# Jet Seal 109 or FinishKare 1000P?



## Jochen (May 21, 2007)

I'm on a shopping spree and looking for a new LSP.
I've set my mind on the FinishKare 1000P and the Jet Seal 109 but only want to buy one. I've heard good things about both, the Jet Seal looks easy to apply (liquid) but the 1000P is more durable? What about looks?


Thanks!


----------



## grant_evans (Mar 2, 2008)

i would go for 1000p myself, if you want a liquid lsp, try collinite


----------



## Edward101 (Jun 5, 2009)

1000p is nice and easy to apply and would be my personal choice out of the two


----------



## cloudnine (Jun 3, 2009)

2 coats of FK1000P.. great stuff


----------



## Jochen (May 21, 2007)

Hummzz... 3-0


----------



## bluenose (Aug 15, 2007)

How times change! You couldn't get jetseal due to it's popularity at one point. Jetseal is still a great sealant IMO


----------



## freon warrior (May 31, 2006)

FK 1000p.


----------



## d00bie (Aug 28, 2006)

Jetseal for me, so easy to use, and top top results


----------



## ajc347 (Feb 4, 2009)

Jetseal for me as well. 

I find it easier to apply the FK1000p and it doesn't stain plastic trim as much.

I do find it needs topping with a wax though.


----------



## ant_s (Jan 29, 2009)

glad ive saw this thred looking at getting one of these, but need to find somewhere that sells 1000p


----------



## Jochen (May 21, 2007)

▸ Information supplied:
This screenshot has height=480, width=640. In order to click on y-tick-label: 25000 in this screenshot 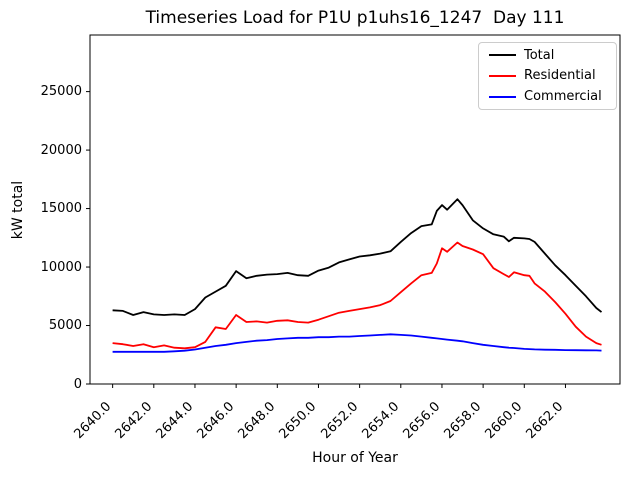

▸ Task objective: Reproduce everything in the sealant thread from "## ajc347 (Feb" down to "(Jan 29, 2009)", word for word.

▸ Written answer:
## ajc347 (Feb 4, 2009)

Jetseal for me as well. 

I find it easier to apply the FK1000p and it doesn't stain plastic trim as much.

I do find it needs topping with a wax though.


----------



## ant_s (Jan 29, 2009)